The recent upgrade means that all 6,296 secondary school pupils in the Scottish Borders area, along with their teachers, can now benefit from a “next generation network” capable of delivering speeds “500 times faster” than the average UK broadband connection.
This is because the latest network extension has been linked to Commsworld’s Optical Core Network, which is built on around 1,500 miles of Dark Fibre – giving the ISP full control to deliver scalable bandwidth. Businesses and organisations – including other Scottish Borders Council offices – located in and around the vicinity of each of the secondary schools should also be able to benefit.
Steve Wood, Group Sales Director for Commsworld, said:
“We are proud to have delivered this work after four months and ahead of schedule. The results will be not only transformative for every secondary school in the Scottish Borders, but also enable the region’s rural towns, its businesses and organisations, and its citizens to access much higher bandwidths with much greater resilience.

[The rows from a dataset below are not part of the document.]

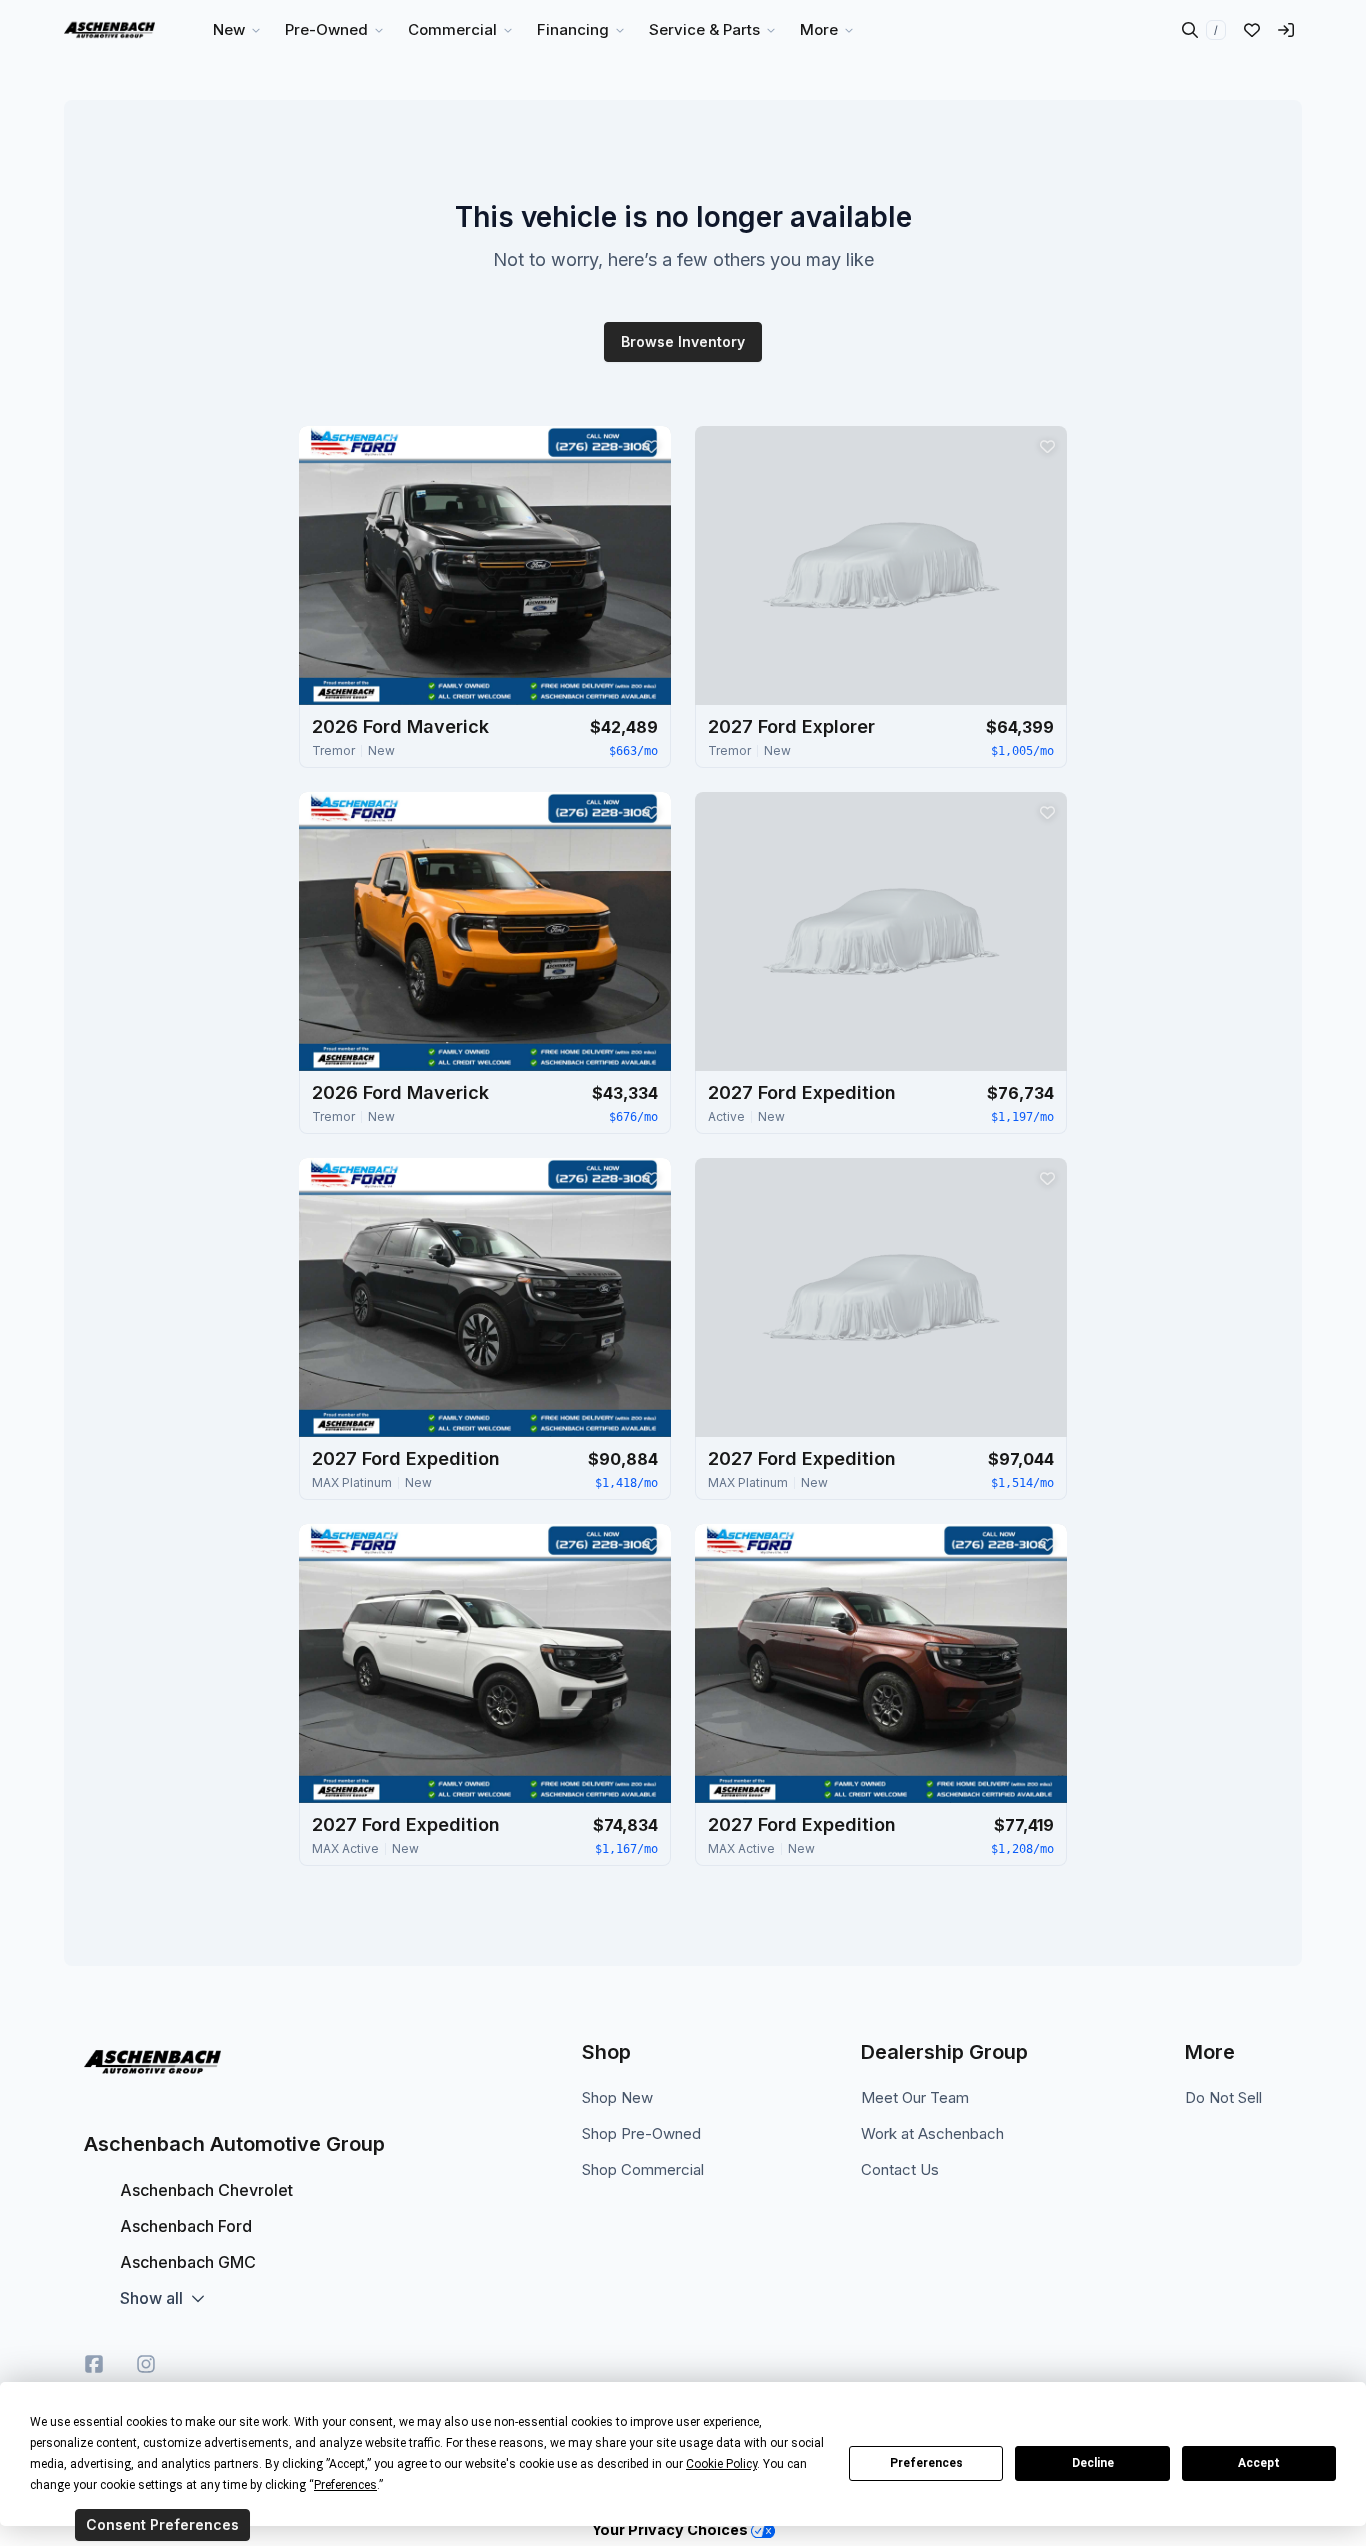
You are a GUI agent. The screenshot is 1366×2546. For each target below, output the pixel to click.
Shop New (617, 2097)
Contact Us (900, 2169)
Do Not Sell (1223, 2097)
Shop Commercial (643, 2169)
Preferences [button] (345, 2485)
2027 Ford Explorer (791, 726)
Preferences (926, 2463)
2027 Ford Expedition (802, 1092)
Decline (1093, 2463)
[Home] (109, 30)
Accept (1259, 2463)
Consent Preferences (162, 2524)
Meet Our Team (915, 2097)
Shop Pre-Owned (641, 2133)
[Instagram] (146, 2364)
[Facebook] (94, 2364)
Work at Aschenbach (932, 2133)
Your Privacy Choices (671, 2529)
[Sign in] (1286, 30)
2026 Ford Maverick (400, 726)
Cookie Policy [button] (721, 2464)
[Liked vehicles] (1252, 30)
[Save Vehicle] (651, 446)
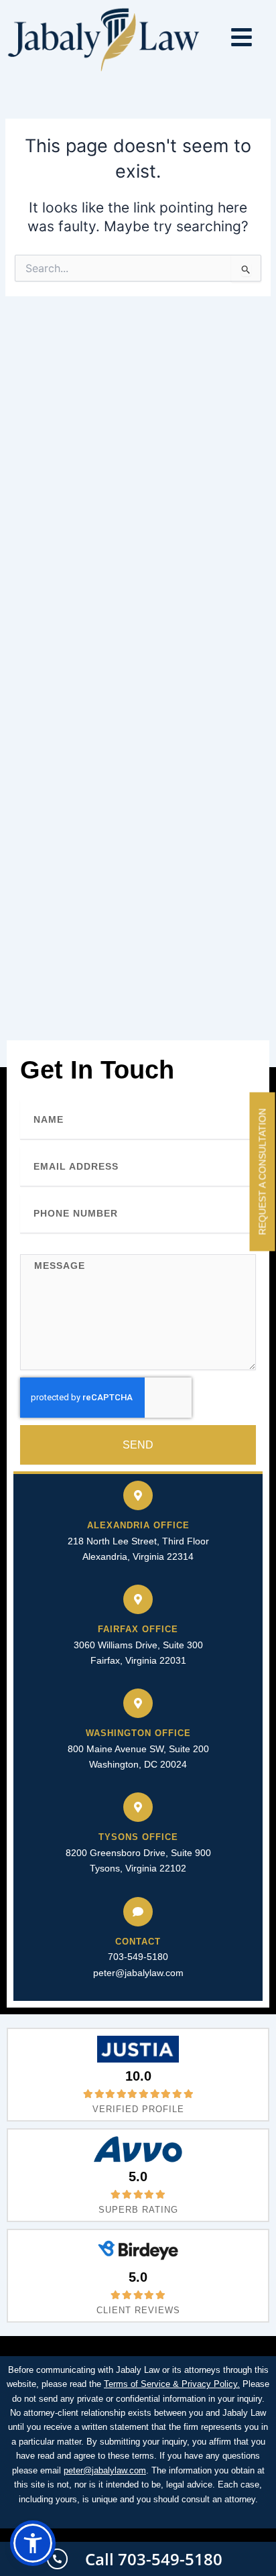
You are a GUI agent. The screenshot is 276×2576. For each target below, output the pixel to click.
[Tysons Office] (138, 1807)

It means that Scottish Borders Council is leading the way in rural connectivity. This is a template for success that needs to be replicated throughout other areas of Scotland, and indeed the UK, which are crying out for better digital connectivity.
Such connectivity in the long term will boost not only education and teaching in schools, but also deliver the capacity for more cutting-edge digital systems and processes in areas such as social care, health, the environment and sustainability as we continue to work towards a net-zero economy by 2045.”